L’intensité des combats redouble

En fin d’après-midi, la situation restait tendue. “Le M23 résiste sur une colline à la frontière avec le Rwanda”, a expliqué l’officier supérieur de l’armée. L’intensité des combats a redoublé, selon un défenseur des droits de l’Homme originaire de Kibumba et qui a fui à Kabagana, localité frontalière avec le Rwanda. D’après lui, les habitants restent terrés chez eux.

Issu en avril 2012 d’une mutinerie d’anciens rebelles intégrés dans l’armée congolaise, le M23 demande la pleine application de l’accord ayant régi l’incorporation en 2009. Il défend plus généralement les droits des populations congolaises rwandophones.
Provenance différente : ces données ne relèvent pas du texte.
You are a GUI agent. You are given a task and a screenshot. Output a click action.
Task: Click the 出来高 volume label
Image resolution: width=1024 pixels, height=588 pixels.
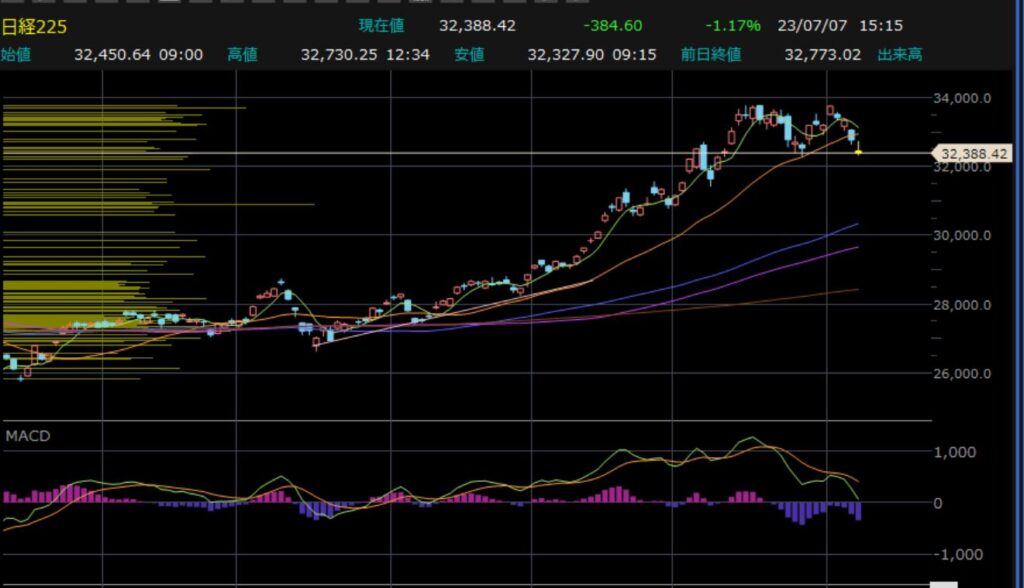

Des experts de l’ONU accusent régulièrement le Rwanda et l’Ouganda voisins – malgré leurs démentis – de soutenir le M23.

Samedi, un officier des FARDC avait affirmé que le Rwanda appuyait le M23. “Il y a des tirs qui viennent très ouvertement du territoire rwandais depuis hier”, a quant à lui affirmé dimanche le porte-parole du gouvernement, Lambert Mende. Il s’agit de “plusieurs dizaines de tirs d’armes lourdes” qui prouvent une “collusion entre le M23 et le Rwanda”, a-t-il accusé.

Samedi, le porte-parole de l’armée rwandaise, le général Joseph Nzabamwita, a qualifié de “fausse rumeur” les accusations de soutien au M23.

Le 21 septembre, les pourparlers de paix en cours à Kampala avaient été suspendus entre M23 et pouvoir central, faisant craindre une nouvelle flambée de violence au Nord-Kivu, riche province agricole et minière convoitée et déchirée par la guerre depuis une vingtaine d’années.